Bosley Crowther, film critic for The New York Times, wrote that it was simply too much Gable. "[U]nless you like Clark Gable very much, you are going to find him monotonous in this hour-and-fifty-five-minute film... [he] is off the screen for all of five minutes—maybe eight. The rest of the time, he's on." He liked Deborah Kerr rather more: "We could do with a little more of her. Not that her rather radiant passion for this well-tailored roughneck makes much sense, but Miss Kerr is a very soothing person and she elevates the tone of the film." He saved his biggest praise for Greenstreet and Menjou, calling their contributions "entertaining and fascinating."

William Brogdon of Variety was lukewarm: "Somehow Clark Gable just doesn't quite take hold of the huckster part in signal manner. Same goes for Deborah Kerr who is a shade prissy for her volatile romantic role." Like the Times, they were more enthusiastic about the supporting cast: "Sydney Greenstreet's portrayal of the soap despot emerges as the performance of the picture, as does Keenan Wynn as the ham ex-burlesque candy butcher gone radio comic. Ava Gardner is thoroughly believable as the on-the-make songstress; Adolphe Menjou is the harassed head of the radio agency which caters to Evans' whilom ways because it's a $10 million account." Finally, there was an observation, politely put, that no doubt crossed the minds of many 1947 moviegoers: "Gable looks trim and fit but somehow a shade too mature for the capricious role of the huckster who talks his way into a $35,000 job [and] is a killer with the femmes...."

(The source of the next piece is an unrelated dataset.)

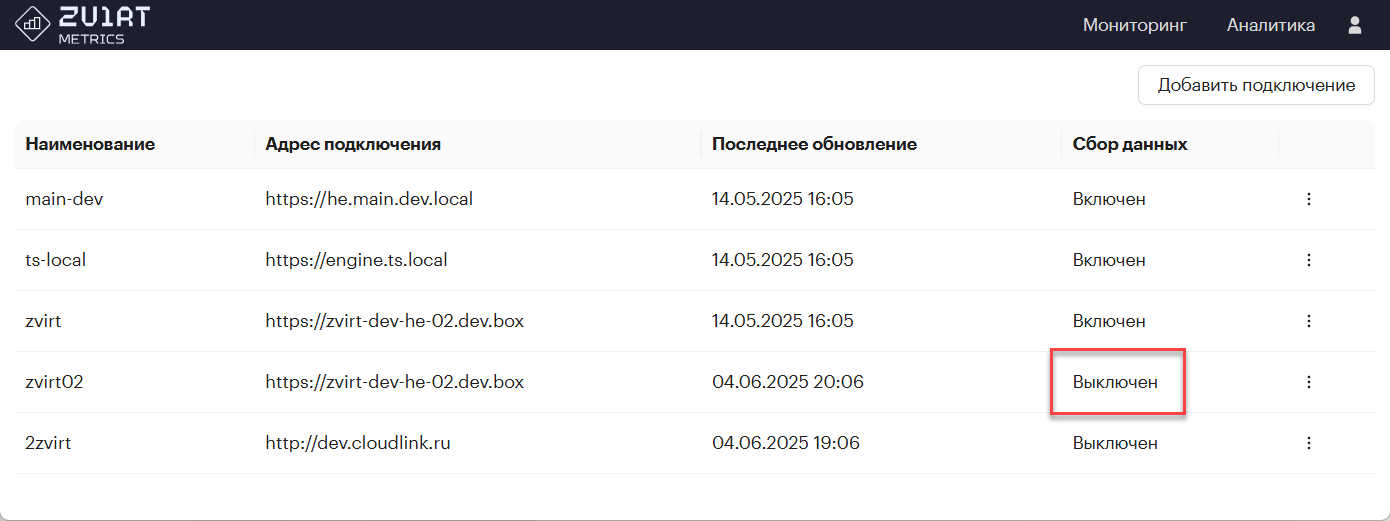Click the Zvirt Metrics logo
The width and height of the screenshot is (1390, 521).
[x=82, y=25]
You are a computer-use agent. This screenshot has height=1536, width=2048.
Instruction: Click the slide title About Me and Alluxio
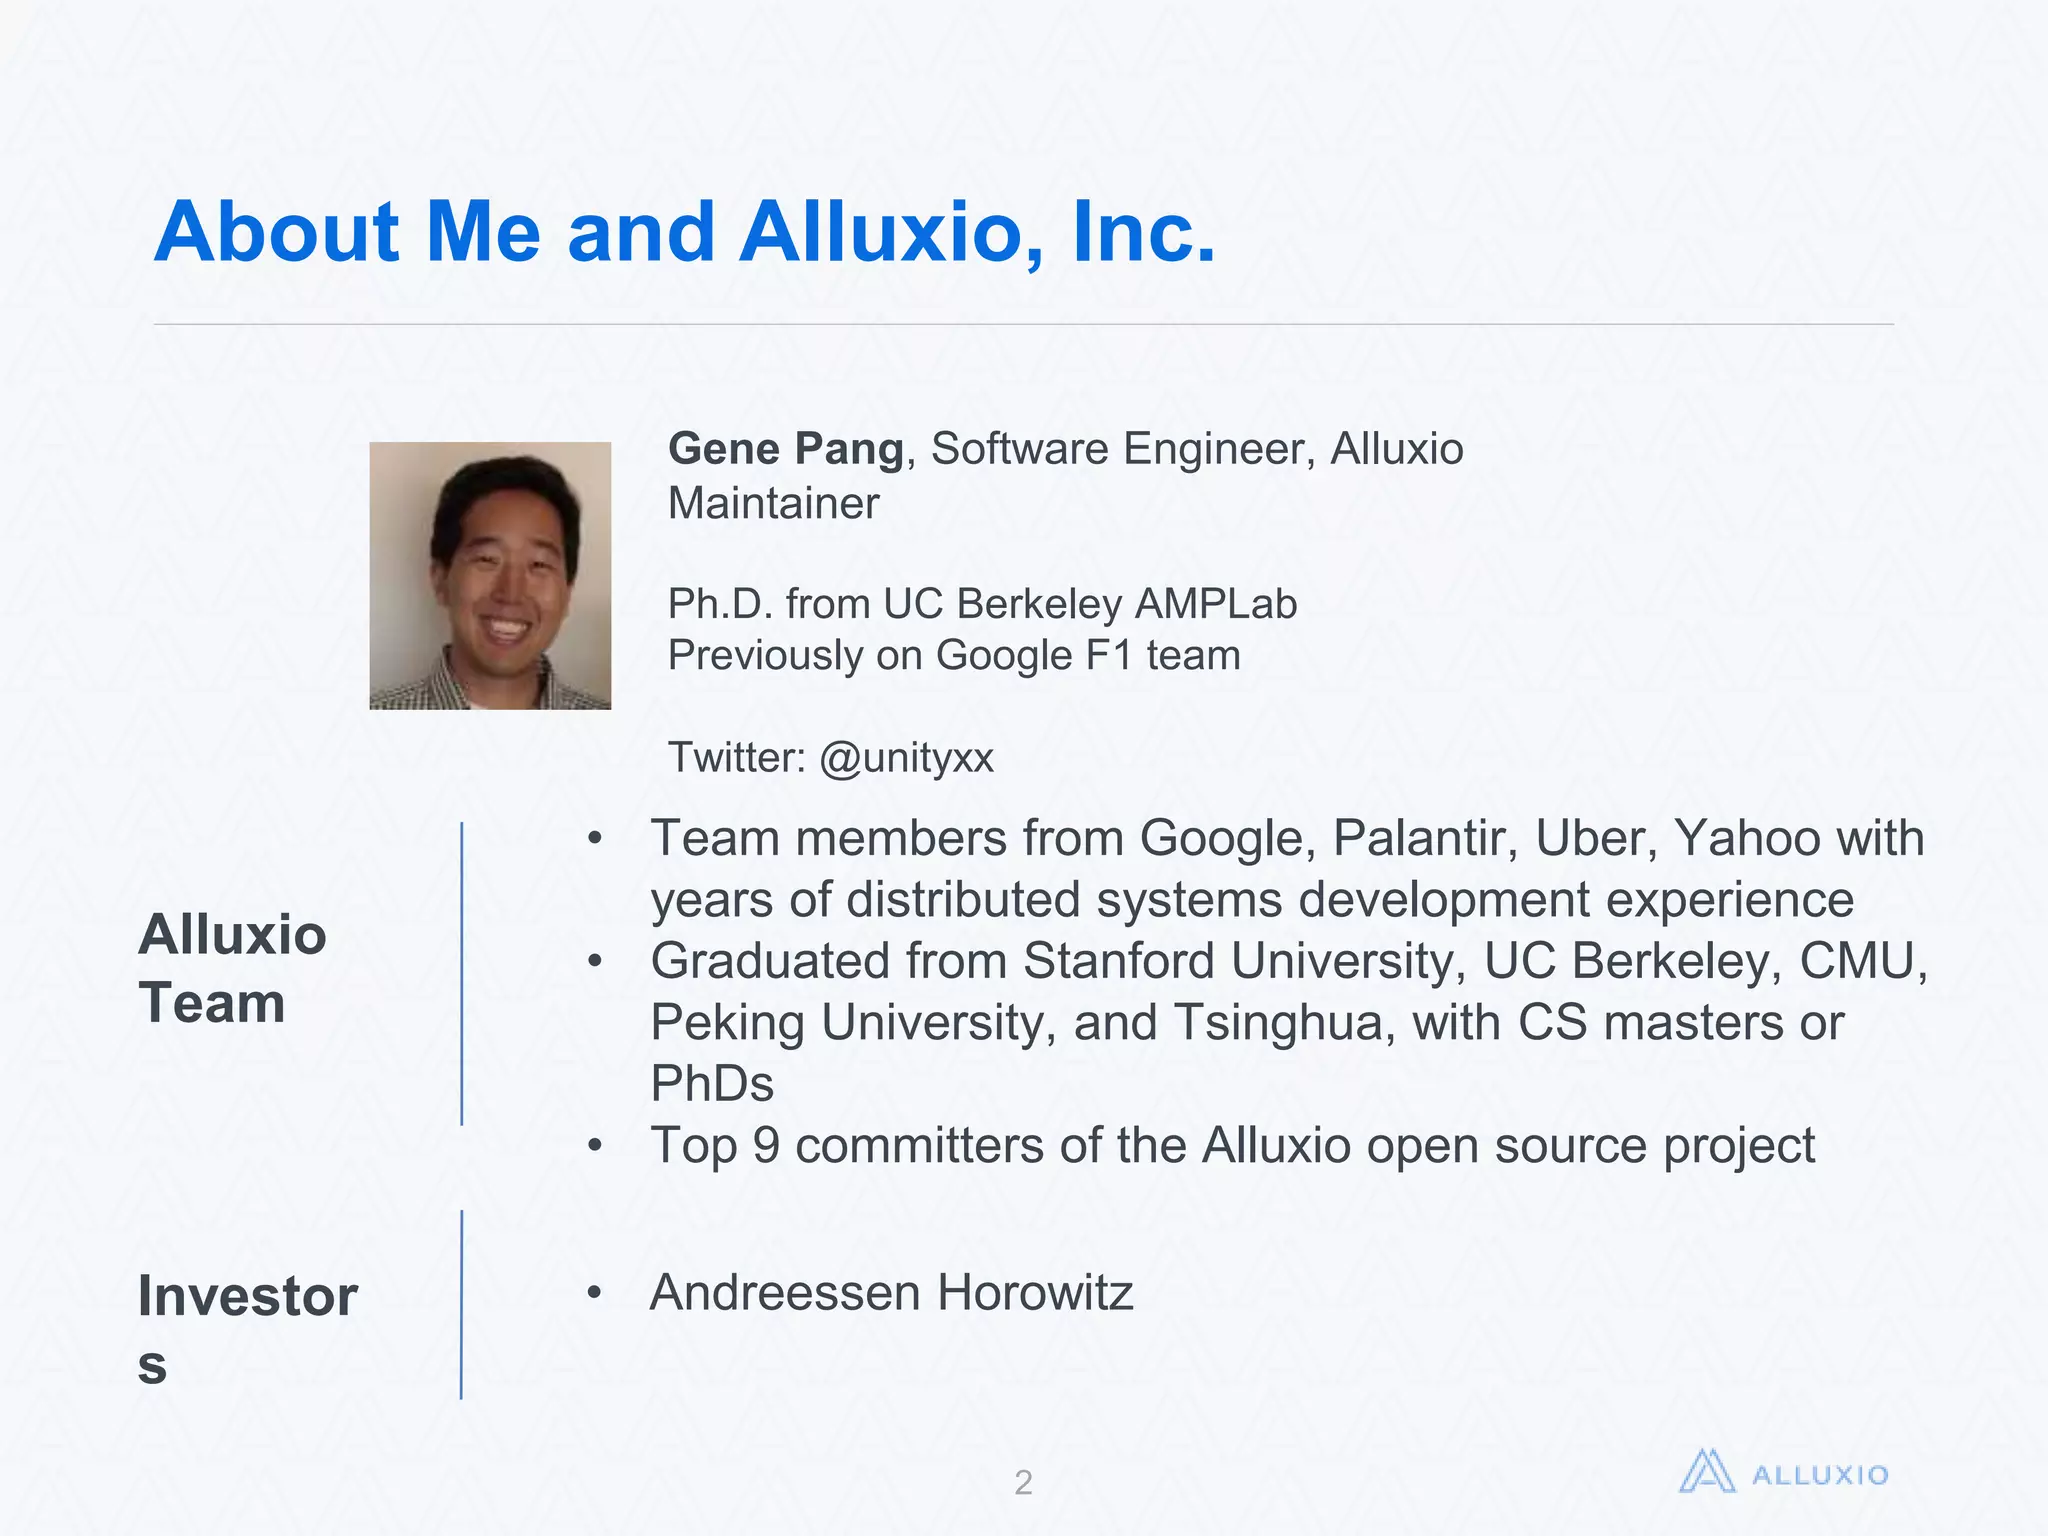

Gable's interaction with the two women in the story generated commentary. When it came to the romance between Vic and Kay, Life magazine stuck to its negative guns: "The love story is stupefyingly dull. Opposite the ladylike Deborah, Clark Gable's mannered virility seems embarrassing—something that never happened to him alongside such tough Tessies as Joan Crawford and Jean Harlow in his greater days." But others applauded Kerr and the pairing: The Hollywood Reporter called Kerr "a charming English star... a delightful personality in her American debut." The New York Herald-Tribune called the Gable-Kerr pairing "ideal", saying "she made an impressive bow on the U.S. screen."

Ava Gardner biographer Lee Server, pointing to the chemistry between Vic and his old flame Jean Ogilvie (Gable and Gardner): "proved to be a wonderful pairing, with an on-screen spark between them that revealed their genuine amusement and easy pleasure in each other's company."

Judgment about The Hucksters has mellowed over the years. Halliwell's Film Guide calls it "good topical entertainment which still entertains and gives a good impression of its period", also praising the performance of Greenstreet. The current New York Times capsule summary calls it "one of Clark Gable's best postwar films, as well as one of the finest Hollywood satires of the rarefied world of advertising."

On Rotten Tomatoes the film has a 60% rating based on reviews from 5 critics.

===Box office===
The Hucksters opened at number one at the US box office, with a non-holiday record in New York City. It finished twelfth at the box office for 1947, earning $3,635,000 in the US and Canada and $810,000 elsewhere, resulting in a profit of $412,000. Topping that list was another soldiers-come-home tale, The Best Years of Our Lives. Author Denise Mann suggests that Vic Norman's unsavory side might have held The Hucksters back: "Clark Gable's unheroic ad-man as post-war returning hero may have contributed to the smaller returns." It also "was a total failure in the foreign market, which in those days knew nothing about American advertising or commercial broadcasting."

==Home media==
The Hucksters was released on VHS. Its first DVD release was in August 2011 as part of the Warner Archive Collection.